Omikron… de letter die we ons nog lang zullen heugen. Het is de eerste letter van het Griekse woord voor huis, de plek waar we de komende weken noodgedwongen veel zullen zijn. Omdat alles dicht is. Ook de kerk.

En toch wil ik juist het kerstverhaal laten klinken in deze donkere tijden. Het vertrouwde verhaal uit Lucas 2. Over de nacht, het licht dat doorbreekt en het kind in de voederbak.

Graag wil ik om te beginnen het licht aansteken als teken van verbondenheid met elkaar, met de wereld en met de Eeuwige die ons wil bijlichten op onze weg.

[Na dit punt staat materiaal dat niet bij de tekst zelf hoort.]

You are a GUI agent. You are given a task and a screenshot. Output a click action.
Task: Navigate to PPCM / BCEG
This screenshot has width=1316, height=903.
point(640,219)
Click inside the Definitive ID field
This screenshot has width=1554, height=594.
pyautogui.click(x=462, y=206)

Weer klinkt het eeuwenoud bericht
dat duisternis uiteindelijk zwicht
voor wie zijn hart en ogen richt
op de geboorte van het Licht.

Nog werkt het in de mensen door,
dat lied door herders ooit gehoord:
Gods vrede dat als mensenkind
zich heilzaam onder ons bevindt.

Reinier Kleier, DV. Liederen in gewone taal, nr. 135
Anja Breedijk speelt: Symfonie uit het Weihnachts Oratorium van J.S.Bach

Lieve mensen,

Heeft u ‘m thuis ook weer opstaan? The Christmas Station, of wel Sky Radio? Voor de betere kerstsfeer? Ik las dat de top 100 van meest populaire kerstliedjes dit jaar wordt aangevoerd door het onvermijdelijke Last Christmas van Wham. Terwijl jarenlang juist Mariah Carey op 1 stond, met All I want for Christmas is you. Maar dat nummer staat op de tweede plek, gevolgd door Driving home for Christmas van Chris Rea.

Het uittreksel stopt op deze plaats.